TRUMAN: There's a terrific turnover of waiters at Studio. I've decided that people pick them up and take them home and they don't come back to work.
STEVE: I got a call from a bartender and he's in Paris. He met somebody New Year's Eve and they left the next day for Paris. He won't be back for two weeks.
TRUMAN: "Come to work at Studio 54 and spend all your weekends in Paris, Rome, Venice . . ."
STEVE: Aside from summer, Thanksgiving and Christmas week are the best times to come. People are always looking for someone to go away with. Those are key times if you want to travel. In the summer, if you're there during the week, you can always be somewhere for the weekend.
When Bob Colacello spoke with Steve Rubell for the March 1980 issue of Interview, Rubell and Schrager were on the way to jail, having been convicted of tax evasion.
BOB: Steve, what are you going to do the night before you go [to jail]?

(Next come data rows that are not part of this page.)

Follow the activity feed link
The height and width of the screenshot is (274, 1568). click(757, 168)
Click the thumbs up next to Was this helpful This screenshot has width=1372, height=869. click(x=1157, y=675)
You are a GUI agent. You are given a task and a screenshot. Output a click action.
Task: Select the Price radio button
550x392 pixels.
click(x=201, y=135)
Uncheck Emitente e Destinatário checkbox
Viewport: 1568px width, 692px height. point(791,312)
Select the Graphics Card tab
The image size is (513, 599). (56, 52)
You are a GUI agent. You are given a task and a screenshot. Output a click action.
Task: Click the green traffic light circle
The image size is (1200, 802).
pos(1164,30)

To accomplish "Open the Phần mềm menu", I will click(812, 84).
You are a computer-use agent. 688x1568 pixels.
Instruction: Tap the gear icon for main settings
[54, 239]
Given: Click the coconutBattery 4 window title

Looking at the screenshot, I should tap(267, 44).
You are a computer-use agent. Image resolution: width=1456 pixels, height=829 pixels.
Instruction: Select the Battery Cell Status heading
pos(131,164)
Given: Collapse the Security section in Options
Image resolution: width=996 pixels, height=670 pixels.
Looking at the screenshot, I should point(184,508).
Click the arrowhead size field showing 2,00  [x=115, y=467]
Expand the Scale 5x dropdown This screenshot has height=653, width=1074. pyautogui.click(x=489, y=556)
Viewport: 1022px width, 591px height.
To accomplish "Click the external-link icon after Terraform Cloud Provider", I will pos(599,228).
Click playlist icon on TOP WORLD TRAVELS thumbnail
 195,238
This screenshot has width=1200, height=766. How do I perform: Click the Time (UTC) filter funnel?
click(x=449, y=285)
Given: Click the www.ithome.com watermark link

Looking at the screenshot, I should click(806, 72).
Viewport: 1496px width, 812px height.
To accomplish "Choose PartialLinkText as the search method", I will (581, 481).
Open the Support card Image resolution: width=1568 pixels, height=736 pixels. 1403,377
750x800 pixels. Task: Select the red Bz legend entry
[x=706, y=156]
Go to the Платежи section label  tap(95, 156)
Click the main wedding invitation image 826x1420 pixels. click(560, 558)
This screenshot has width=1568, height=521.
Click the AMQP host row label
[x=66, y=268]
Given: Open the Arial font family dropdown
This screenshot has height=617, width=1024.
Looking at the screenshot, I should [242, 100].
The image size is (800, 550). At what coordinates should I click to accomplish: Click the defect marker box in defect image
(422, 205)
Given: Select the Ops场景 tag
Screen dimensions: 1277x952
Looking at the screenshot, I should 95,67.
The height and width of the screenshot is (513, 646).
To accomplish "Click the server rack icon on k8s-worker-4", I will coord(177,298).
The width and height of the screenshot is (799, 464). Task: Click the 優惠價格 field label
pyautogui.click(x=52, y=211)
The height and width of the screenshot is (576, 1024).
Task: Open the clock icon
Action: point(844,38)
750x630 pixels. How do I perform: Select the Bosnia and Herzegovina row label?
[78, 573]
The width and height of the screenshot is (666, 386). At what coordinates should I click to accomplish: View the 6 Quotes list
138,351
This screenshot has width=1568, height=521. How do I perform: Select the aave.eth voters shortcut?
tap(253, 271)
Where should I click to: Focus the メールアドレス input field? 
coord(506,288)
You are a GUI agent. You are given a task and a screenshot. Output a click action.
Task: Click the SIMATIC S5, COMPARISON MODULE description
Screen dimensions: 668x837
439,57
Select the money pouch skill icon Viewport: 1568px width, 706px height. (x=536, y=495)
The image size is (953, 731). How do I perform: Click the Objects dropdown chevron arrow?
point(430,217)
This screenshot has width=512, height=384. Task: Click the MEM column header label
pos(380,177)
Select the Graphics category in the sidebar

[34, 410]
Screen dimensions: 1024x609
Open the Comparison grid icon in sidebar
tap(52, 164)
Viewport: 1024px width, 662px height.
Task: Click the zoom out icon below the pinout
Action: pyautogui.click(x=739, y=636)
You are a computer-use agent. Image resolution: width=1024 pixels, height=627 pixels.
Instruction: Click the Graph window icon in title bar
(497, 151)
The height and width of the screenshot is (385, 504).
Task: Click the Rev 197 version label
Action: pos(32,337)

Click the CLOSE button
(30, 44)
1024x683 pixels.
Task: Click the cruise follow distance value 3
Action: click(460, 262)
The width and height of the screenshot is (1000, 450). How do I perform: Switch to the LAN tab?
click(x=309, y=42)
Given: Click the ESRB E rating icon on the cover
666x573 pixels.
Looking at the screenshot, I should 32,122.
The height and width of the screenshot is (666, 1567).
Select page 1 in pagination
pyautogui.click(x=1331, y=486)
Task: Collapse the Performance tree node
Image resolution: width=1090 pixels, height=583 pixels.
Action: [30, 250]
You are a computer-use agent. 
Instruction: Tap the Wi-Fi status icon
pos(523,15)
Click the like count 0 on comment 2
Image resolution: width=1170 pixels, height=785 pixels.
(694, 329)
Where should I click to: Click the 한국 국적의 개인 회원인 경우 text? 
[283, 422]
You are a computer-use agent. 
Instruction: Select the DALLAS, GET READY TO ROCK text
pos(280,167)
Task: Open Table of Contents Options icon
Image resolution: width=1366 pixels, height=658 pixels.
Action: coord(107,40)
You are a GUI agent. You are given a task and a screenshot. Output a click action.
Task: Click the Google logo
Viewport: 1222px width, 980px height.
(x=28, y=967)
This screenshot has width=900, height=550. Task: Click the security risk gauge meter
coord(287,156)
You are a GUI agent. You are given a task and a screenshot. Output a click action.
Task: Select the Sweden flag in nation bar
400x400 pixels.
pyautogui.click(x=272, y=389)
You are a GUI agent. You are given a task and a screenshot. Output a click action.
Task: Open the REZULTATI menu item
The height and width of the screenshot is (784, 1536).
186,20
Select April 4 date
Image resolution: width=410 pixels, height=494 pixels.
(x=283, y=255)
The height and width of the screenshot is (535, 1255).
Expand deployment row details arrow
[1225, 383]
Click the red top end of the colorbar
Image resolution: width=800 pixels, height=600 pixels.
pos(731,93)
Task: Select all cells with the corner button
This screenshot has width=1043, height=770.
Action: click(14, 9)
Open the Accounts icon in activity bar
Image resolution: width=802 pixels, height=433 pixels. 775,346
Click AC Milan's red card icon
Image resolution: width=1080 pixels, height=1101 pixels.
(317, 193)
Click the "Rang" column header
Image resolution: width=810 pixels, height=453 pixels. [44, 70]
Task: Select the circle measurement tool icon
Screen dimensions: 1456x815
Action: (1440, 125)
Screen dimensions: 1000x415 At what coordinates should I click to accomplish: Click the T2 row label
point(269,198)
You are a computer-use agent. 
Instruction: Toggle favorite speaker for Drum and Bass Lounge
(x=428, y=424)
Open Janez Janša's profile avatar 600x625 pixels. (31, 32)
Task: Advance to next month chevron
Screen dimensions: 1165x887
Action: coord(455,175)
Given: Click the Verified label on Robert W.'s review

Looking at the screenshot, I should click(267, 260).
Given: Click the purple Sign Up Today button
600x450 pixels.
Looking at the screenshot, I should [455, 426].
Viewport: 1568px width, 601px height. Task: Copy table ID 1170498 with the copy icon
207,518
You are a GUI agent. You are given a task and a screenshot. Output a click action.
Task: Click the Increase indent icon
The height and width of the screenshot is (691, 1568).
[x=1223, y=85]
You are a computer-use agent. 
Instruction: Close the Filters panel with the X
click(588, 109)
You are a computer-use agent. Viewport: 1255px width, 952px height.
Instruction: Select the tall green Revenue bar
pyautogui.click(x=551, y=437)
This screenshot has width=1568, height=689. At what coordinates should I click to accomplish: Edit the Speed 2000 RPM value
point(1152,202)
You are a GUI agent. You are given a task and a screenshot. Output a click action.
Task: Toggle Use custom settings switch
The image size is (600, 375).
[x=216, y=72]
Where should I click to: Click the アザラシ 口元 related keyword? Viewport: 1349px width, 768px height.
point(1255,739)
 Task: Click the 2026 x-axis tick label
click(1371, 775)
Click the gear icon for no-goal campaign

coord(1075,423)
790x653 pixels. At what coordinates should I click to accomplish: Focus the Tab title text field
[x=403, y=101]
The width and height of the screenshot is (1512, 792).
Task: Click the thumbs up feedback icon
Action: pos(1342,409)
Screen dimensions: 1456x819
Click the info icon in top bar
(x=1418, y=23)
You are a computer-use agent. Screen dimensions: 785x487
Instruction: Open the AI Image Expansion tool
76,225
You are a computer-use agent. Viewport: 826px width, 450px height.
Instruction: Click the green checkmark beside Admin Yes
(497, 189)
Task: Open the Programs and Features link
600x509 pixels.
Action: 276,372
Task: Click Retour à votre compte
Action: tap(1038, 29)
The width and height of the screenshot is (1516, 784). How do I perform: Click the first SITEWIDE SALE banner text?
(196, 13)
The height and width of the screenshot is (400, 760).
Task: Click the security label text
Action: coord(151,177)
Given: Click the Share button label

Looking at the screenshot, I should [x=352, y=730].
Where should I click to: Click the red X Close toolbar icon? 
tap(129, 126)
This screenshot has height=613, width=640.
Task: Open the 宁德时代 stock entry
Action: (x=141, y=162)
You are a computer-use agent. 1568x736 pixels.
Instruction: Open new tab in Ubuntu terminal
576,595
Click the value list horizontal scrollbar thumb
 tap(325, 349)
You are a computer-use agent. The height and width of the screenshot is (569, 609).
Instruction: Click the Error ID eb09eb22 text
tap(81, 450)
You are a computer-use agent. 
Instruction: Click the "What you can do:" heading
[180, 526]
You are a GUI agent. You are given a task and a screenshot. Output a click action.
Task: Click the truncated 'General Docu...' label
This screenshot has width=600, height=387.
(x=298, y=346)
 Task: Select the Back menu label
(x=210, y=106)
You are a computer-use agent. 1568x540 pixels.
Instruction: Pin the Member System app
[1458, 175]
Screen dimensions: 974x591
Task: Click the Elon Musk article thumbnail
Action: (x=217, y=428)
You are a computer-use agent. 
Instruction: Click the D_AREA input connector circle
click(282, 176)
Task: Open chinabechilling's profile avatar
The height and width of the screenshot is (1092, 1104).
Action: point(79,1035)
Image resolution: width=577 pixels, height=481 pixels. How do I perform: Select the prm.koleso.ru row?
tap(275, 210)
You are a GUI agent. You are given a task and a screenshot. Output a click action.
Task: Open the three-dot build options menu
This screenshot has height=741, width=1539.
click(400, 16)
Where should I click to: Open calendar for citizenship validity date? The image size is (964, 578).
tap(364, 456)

STEVE: The night before I go I'm going to go to the Studio. I'm looking forward to hearing a lot, so you'd better give me a lot of good information. I've never not grown from a period in my life, no matter how bad it seemed when it was beginning. I think I've been sort of on a whirlwind and I think it might be good to stop now even though it's forced and I wish it wasn't forced. I'm going away with a very good sense. At the [going-away] party the other night, the people were so nice. Who was there? It was De Niro, Pacino, Diana Ross, Lauren Hutton, Richard Gere, Barry Diller, Debbie Harry. They've been so supportive. I'm sure there are people who are happy and are saying we deserve what we got. [But most] people have been so fiercely loyal. Some of the media like to say that these people desert people, but they don't. I'm not looking forward to going away, but I do know that we have the best people in the city who on their own could do anything. The day after the sentence everyone who works there came around and they all looked so bad. I was so busy trying to console them that I'd forgotten that I'd just been sentenced.
After two changes of ownership, Studio 54 closed for good in March 1986.